[ИСХОДНЫЕ ДАННЫЕ]
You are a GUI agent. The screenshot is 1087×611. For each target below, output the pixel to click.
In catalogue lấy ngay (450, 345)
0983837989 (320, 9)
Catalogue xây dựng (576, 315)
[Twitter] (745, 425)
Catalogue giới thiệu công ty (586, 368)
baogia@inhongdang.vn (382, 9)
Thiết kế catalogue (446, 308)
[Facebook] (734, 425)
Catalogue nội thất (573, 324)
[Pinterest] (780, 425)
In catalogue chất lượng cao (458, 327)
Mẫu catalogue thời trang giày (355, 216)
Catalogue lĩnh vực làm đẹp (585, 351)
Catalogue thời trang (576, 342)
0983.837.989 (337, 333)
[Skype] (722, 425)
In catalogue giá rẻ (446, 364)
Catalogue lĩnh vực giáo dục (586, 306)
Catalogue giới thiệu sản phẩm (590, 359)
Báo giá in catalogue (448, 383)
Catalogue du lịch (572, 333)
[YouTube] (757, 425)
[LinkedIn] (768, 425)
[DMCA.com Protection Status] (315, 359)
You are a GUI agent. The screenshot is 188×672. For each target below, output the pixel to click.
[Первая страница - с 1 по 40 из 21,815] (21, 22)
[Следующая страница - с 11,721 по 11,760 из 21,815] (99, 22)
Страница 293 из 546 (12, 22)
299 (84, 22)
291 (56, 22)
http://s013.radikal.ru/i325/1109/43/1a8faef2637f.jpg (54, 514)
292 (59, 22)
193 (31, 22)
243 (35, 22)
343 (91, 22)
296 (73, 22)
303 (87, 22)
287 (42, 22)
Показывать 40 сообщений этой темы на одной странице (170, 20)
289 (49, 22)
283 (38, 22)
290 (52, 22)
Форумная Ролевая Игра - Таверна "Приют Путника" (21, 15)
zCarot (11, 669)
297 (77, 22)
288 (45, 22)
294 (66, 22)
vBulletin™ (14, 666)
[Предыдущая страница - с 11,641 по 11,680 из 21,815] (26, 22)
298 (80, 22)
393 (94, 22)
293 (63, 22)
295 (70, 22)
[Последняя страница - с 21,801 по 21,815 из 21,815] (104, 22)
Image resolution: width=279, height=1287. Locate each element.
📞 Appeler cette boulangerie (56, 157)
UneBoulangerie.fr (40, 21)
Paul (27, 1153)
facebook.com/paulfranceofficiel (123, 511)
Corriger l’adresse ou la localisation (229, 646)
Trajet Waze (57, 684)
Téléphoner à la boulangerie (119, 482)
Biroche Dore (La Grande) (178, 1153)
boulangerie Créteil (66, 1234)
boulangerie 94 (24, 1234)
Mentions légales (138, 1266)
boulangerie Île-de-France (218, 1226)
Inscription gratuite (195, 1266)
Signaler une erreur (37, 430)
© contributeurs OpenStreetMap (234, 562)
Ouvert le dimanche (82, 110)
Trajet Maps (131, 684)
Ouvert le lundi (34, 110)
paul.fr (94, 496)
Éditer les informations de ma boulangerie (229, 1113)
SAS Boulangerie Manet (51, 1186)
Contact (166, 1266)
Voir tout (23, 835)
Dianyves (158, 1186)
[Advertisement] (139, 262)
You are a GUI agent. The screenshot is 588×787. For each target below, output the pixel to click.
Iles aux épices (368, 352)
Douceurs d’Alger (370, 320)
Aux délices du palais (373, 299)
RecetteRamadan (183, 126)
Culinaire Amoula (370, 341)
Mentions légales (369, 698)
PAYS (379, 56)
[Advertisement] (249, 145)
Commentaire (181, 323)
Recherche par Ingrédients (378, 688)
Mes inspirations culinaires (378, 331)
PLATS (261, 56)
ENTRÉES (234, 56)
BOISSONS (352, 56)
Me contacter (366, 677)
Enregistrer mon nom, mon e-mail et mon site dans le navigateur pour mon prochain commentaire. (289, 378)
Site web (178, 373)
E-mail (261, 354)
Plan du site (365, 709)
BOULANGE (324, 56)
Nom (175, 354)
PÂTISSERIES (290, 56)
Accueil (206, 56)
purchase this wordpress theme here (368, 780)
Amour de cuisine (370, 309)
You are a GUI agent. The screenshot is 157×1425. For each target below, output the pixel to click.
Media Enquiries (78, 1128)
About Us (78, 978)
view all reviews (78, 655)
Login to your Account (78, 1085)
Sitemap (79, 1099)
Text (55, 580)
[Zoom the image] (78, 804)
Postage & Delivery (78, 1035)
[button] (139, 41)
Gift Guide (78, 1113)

[ЗАДАНИЕ] Переименуйте «Sitemap» в «Site Map» в данных от строки с «Dianyves (158, 1186)» до конца данных. Приведите эти строки целиком, больше ничего в них не меняя.

[ПОЛНЫЙ ОТВЕТ]
Dianyves (158, 1186)
[Advertisement] (139, 262)
You are a GUI agent. The screenshot is 588×787. For each target below, output the pixel to click.
Iles aux épices (368, 352)
Douceurs d’Alger (370, 320)
Aux délices du palais (373, 299)
RecetteRamadan (183, 126)
Culinaire Amoula (370, 341)
Mentions légales (369, 698)
PAYS (379, 56)
[Advertisement] (249, 145)
Commentaire (181, 323)
Recherche par Ingrédients (378, 688)
Mes inspirations culinaires (378, 331)
PLATS (261, 56)
ENTRÉES (234, 56)
BOISSONS (352, 56)
Me contacter (366, 677)
Enregistrer mon nom, mon e-mail et mon site dans le navigateur pour mon prochain commentaire. (289, 378)
Site web (178, 373)
E-mail (261, 354)
Plan du site (365, 709)
BOULANGE (324, 56)
Nom (175, 354)
PÂTISSERIES (290, 56)
Accueil (206, 56)
purchase this wordpress theme here (368, 780)
Amour de cuisine (370, 309)
You are a GUI agent. The screenshot is 157×1425. For each target below, output the pixel to click.
Media Enquiries (78, 1128)
About Us (78, 978)
view all reviews (78, 655)
Login to your Account (78, 1085)
Site Map (79, 1099)
Text (55, 580)
[Zoom the image] (78, 804)
Postage & Delivery (78, 1035)
[button] (139, 41)
Gift Guide (78, 1113)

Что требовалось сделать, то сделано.